═════ Excerpted records
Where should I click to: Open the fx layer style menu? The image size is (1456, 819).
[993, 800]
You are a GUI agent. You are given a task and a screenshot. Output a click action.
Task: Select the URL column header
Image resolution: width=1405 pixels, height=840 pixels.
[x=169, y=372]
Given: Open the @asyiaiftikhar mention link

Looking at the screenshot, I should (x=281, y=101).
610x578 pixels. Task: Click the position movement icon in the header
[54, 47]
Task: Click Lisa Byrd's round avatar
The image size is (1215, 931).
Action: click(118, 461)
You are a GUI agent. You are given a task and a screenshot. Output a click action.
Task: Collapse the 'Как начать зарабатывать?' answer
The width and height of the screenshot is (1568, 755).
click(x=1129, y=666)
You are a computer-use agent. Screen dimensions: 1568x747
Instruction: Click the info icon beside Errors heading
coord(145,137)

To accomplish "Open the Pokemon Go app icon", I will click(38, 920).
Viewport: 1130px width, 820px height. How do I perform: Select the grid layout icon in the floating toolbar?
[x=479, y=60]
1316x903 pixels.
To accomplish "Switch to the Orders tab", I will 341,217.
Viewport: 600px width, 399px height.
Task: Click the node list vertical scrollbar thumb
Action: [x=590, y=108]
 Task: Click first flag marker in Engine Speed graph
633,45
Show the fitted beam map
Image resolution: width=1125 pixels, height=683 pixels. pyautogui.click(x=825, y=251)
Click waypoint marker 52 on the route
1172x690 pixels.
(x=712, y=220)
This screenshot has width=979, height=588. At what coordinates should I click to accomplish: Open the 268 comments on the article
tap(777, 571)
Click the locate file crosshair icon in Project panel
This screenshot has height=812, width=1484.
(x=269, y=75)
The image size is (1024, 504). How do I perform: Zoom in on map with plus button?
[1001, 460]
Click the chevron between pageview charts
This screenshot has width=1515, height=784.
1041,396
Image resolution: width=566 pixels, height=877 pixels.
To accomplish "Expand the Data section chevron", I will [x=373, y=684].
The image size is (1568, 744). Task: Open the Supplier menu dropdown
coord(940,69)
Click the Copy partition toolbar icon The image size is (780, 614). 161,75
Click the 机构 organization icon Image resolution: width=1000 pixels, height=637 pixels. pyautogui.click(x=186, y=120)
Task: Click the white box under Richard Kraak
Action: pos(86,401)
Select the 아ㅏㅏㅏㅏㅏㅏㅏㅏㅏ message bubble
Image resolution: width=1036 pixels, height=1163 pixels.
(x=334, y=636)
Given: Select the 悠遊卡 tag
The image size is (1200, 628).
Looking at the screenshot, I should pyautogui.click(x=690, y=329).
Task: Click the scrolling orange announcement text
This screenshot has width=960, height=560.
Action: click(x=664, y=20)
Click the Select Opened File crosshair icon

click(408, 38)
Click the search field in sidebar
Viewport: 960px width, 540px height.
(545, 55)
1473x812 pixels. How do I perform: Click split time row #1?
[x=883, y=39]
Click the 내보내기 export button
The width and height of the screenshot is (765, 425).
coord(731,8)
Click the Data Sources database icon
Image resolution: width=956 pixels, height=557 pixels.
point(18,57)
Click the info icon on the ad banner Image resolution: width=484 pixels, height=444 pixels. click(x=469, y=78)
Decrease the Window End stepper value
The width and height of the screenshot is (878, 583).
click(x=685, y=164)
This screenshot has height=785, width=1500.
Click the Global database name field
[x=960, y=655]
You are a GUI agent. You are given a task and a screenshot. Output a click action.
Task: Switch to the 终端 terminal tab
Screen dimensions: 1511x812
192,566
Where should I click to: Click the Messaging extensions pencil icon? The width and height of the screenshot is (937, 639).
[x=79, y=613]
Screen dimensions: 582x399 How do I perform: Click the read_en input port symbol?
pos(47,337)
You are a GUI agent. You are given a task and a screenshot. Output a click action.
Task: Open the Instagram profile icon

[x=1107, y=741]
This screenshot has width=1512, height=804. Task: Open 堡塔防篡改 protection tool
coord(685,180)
══════════
**What is needed**:
Reproduce the items verbatim from the line containing "This screenshot has height=785, width=1500." through the end of the items, including both of those lines.

**Output below**:
This screenshot has height=785, width=1500.
Click the Global database name field
[x=960, y=655]
You are a GUI agent. You are given a task and a screenshot. Output a click action.
Task: Switch to the 终端 terminal tab
Screen dimensions: 1511x812
192,566
Where should I click to: Click the Messaging extensions pencil icon? The width and height of the screenshot is (937, 639).
[x=79, y=613]
Screen dimensions: 582x399 How do I perform: Click the read_en input port symbol?
pos(47,337)
You are a GUI agent. You are given a task and a screenshot. Output a click action.
Task: Open the Instagram profile icon

[x=1107, y=741]
This screenshot has width=1512, height=804. Task: Open 堡塔防篡改 protection tool
coord(685,180)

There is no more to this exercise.